PROBLEM TO WORK ON:
Print exactly the lines that run from the one containing "Expand the Operations Bureau menu" to the final line of the data, both included, and print none of the pictures.

THE RECORDS:

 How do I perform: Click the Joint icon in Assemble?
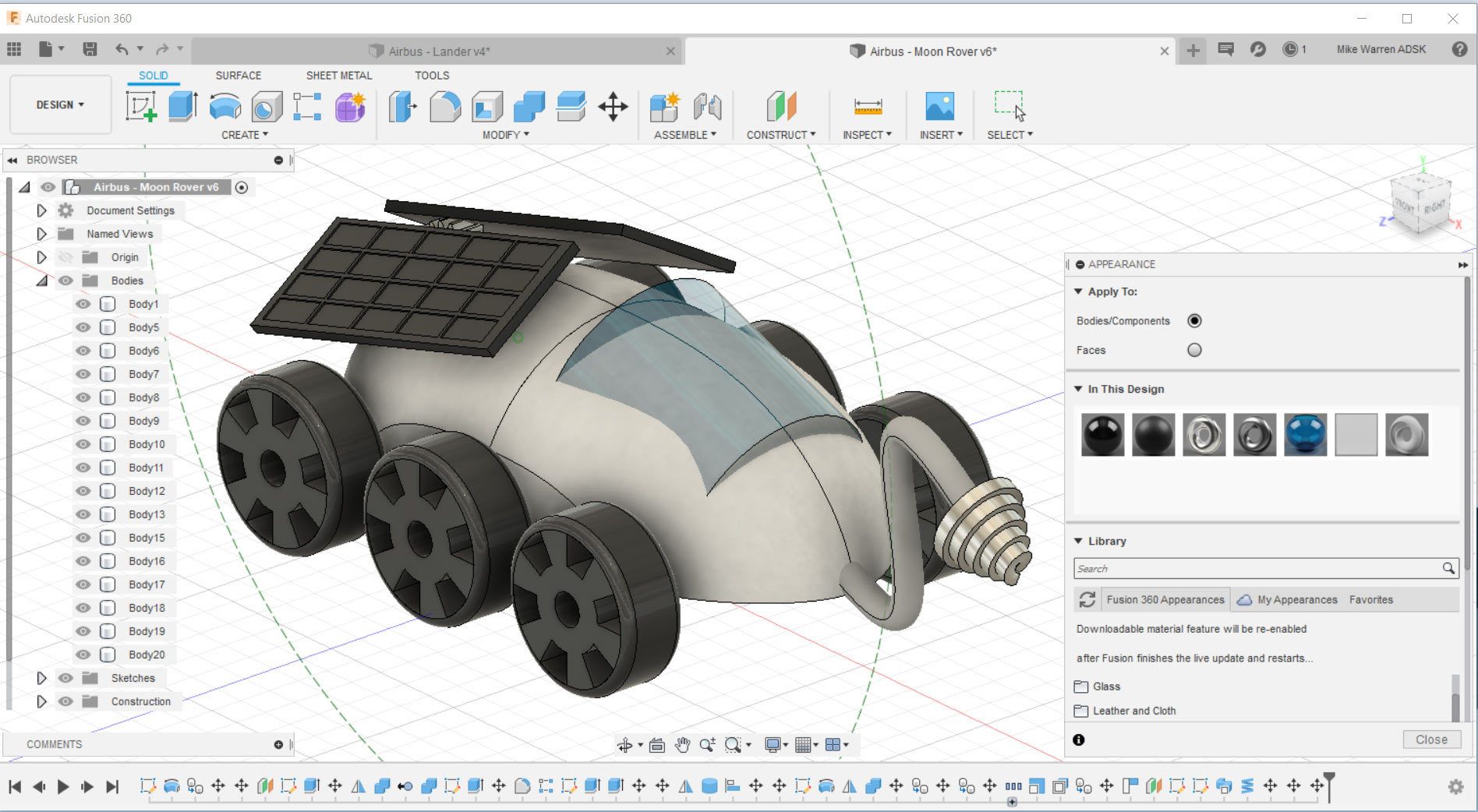point(707,107)
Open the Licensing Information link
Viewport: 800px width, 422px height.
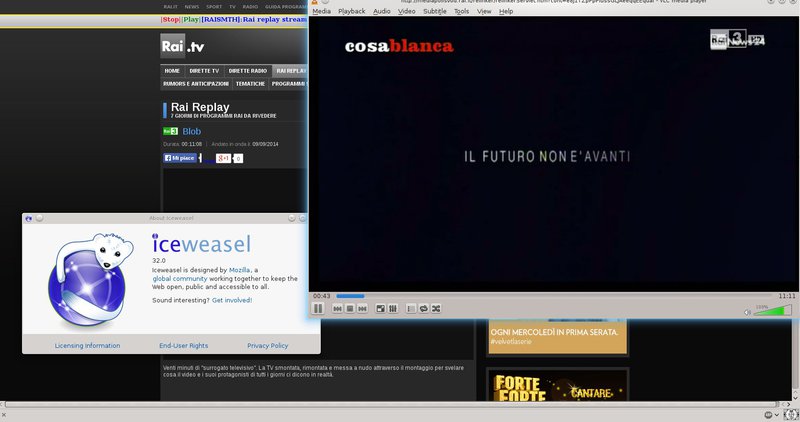[87, 346]
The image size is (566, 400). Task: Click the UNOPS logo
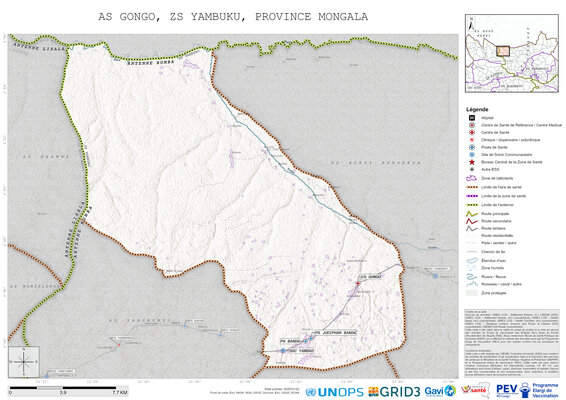334,392
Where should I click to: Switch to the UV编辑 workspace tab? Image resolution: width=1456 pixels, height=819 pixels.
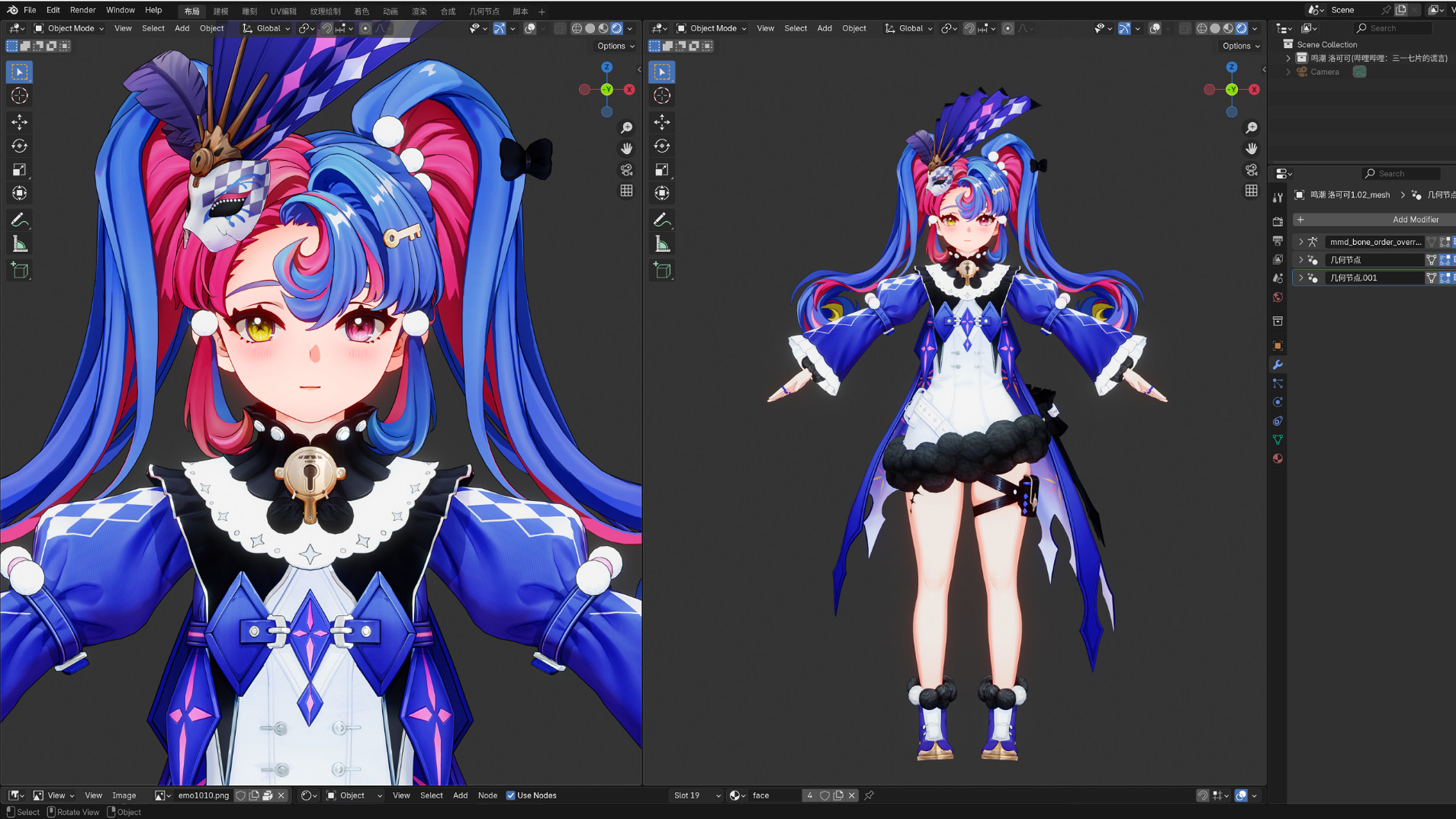coord(283,11)
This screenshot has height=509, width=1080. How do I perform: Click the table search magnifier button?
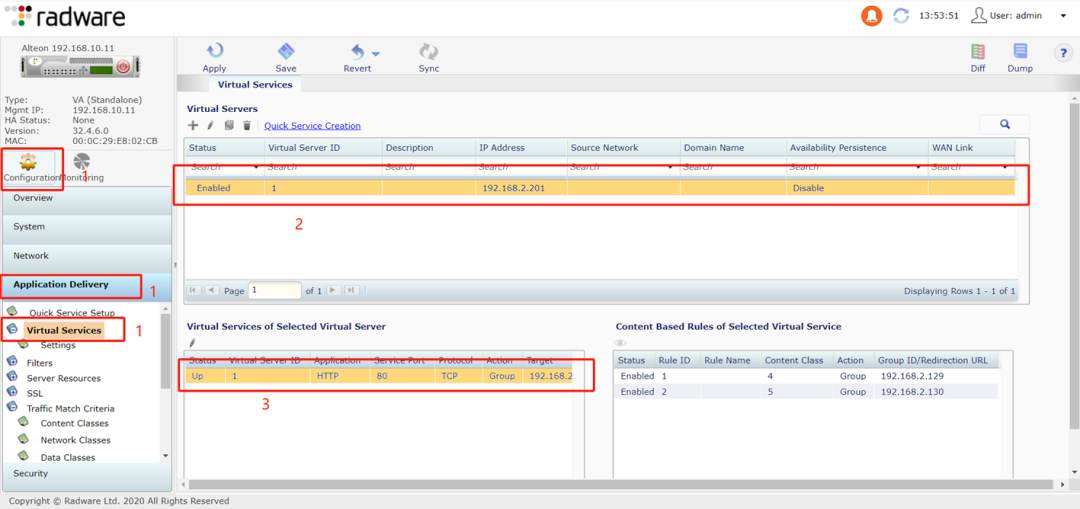1004,125
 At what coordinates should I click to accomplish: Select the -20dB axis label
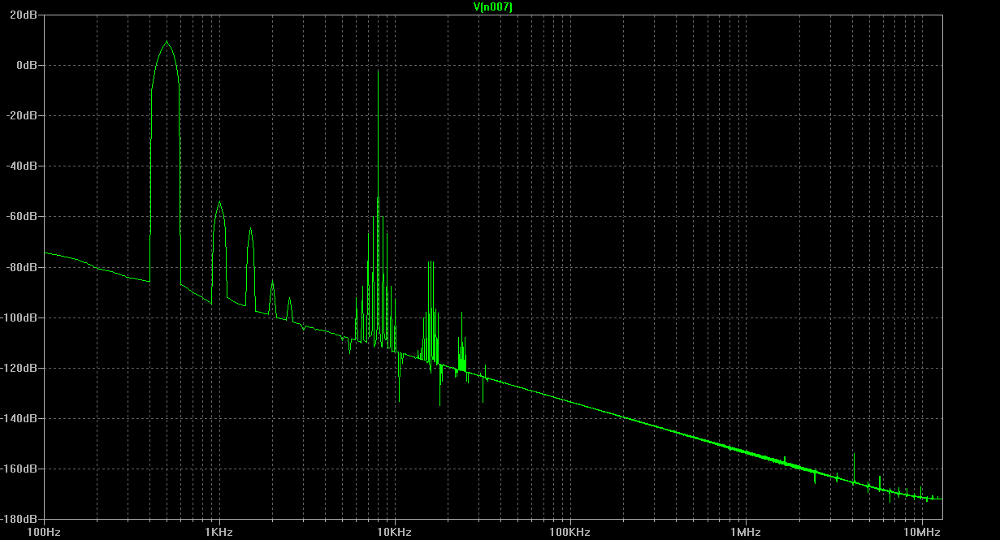click(23, 115)
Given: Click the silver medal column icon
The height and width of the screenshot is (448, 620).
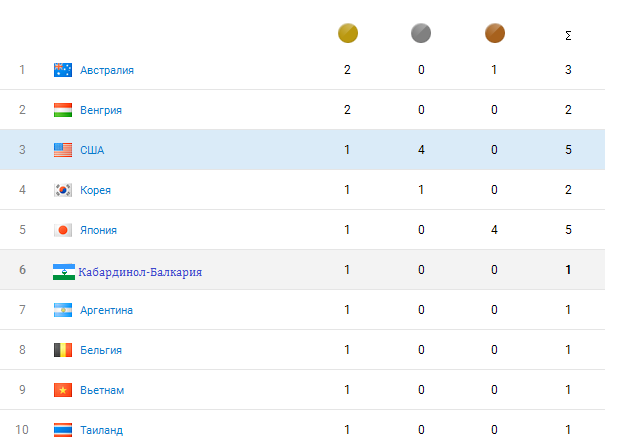Looking at the screenshot, I should tap(421, 34).
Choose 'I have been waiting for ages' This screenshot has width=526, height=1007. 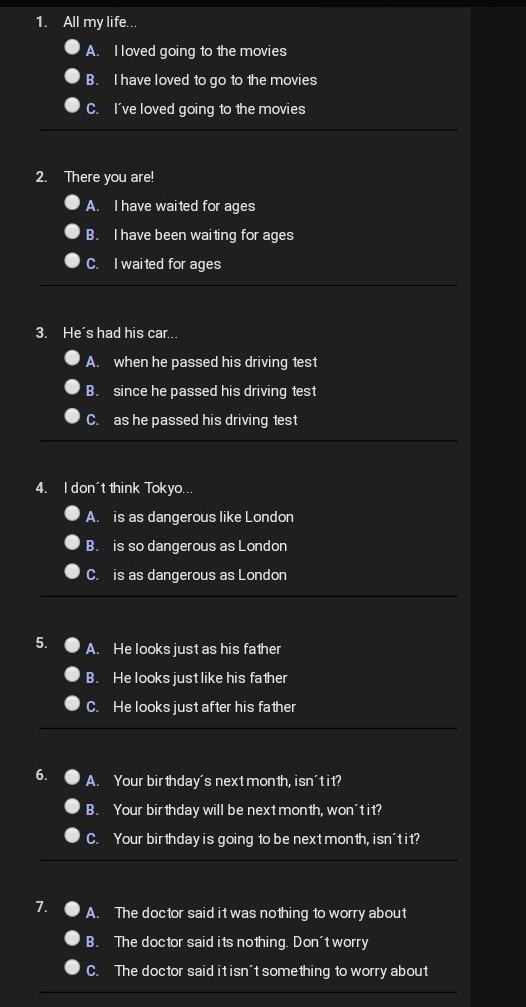tap(72, 232)
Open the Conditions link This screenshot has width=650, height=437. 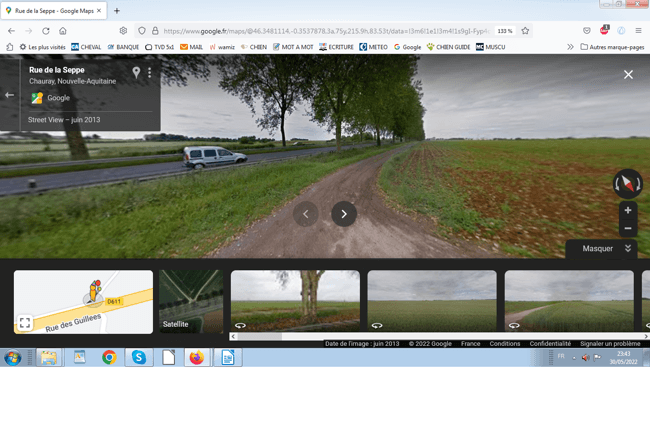(504, 344)
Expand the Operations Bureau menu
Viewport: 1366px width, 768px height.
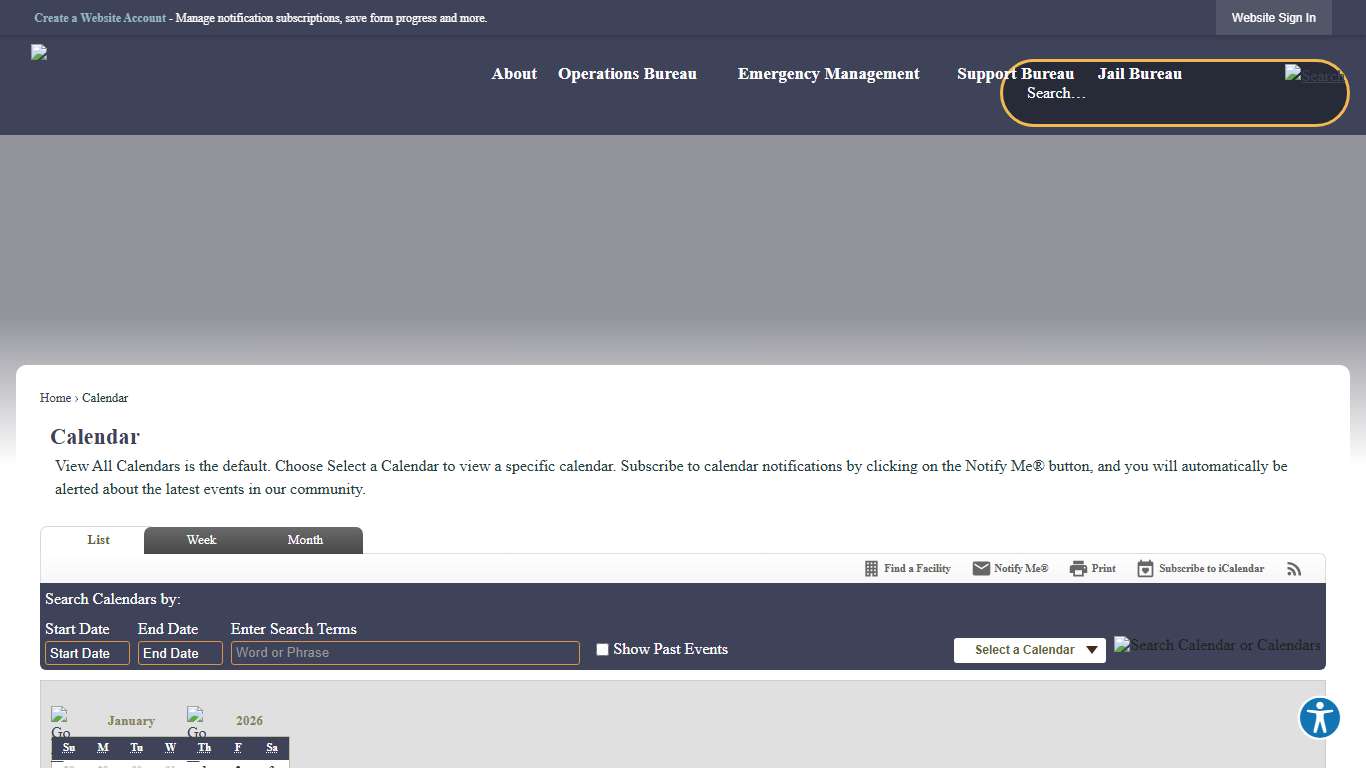coord(627,73)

YOUR SOLUTION:
Expand the Operations Bureau menu
Viewport: 1366px width, 768px height.
coord(627,73)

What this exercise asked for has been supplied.